Dataset records

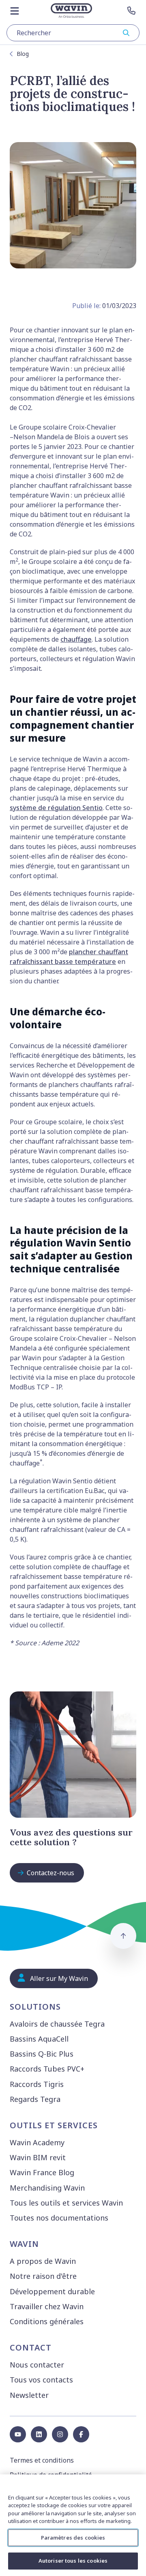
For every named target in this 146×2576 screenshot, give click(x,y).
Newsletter (29, 2395)
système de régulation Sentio (56, 807)
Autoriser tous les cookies (73, 2560)
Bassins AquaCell (39, 2039)
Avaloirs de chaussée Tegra (57, 2024)
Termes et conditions (42, 2460)
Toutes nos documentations (59, 2218)
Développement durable (52, 2291)
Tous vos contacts (41, 2380)
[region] (73, 2525)
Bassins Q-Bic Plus (41, 2054)
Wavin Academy (37, 2142)
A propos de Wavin (43, 2261)
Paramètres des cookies (73, 2537)
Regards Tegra (35, 2099)
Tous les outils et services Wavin (66, 2203)
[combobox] (73, 32)
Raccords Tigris (37, 2084)
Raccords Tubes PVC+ (47, 2069)
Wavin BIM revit (38, 2157)
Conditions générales (47, 2321)
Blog (23, 53)
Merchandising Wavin (47, 2188)
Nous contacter (37, 2365)
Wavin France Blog (42, 2172)
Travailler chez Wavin (47, 2306)
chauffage (76, 639)
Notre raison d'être (43, 2276)
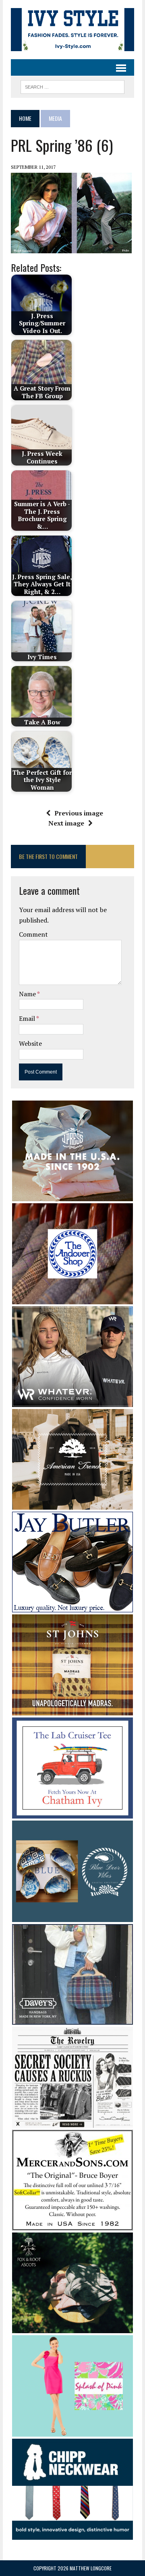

Aim of the exercise
Exactly the lines from the line with "[combobox] (73, 32)" through the end of the data are to be reproduced, and no picture is to be included.

Written answer
[combobox] (73, 32)
Raccords Tigris (37, 2084)
Raccords Tubes PVC+ (47, 2069)
Wavin BIM revit (38, 2157)
Conditions générales (47, 2321)
Blog (23, 53)
Merchandising Wavin (47, 2188)
Nous contacter (37, 2365)
Wavin France Blog (42, 2172)
Travailler chez Wavin (47, 2306)
chauffage (76, 639)
Notre raison d'être (43, 2276)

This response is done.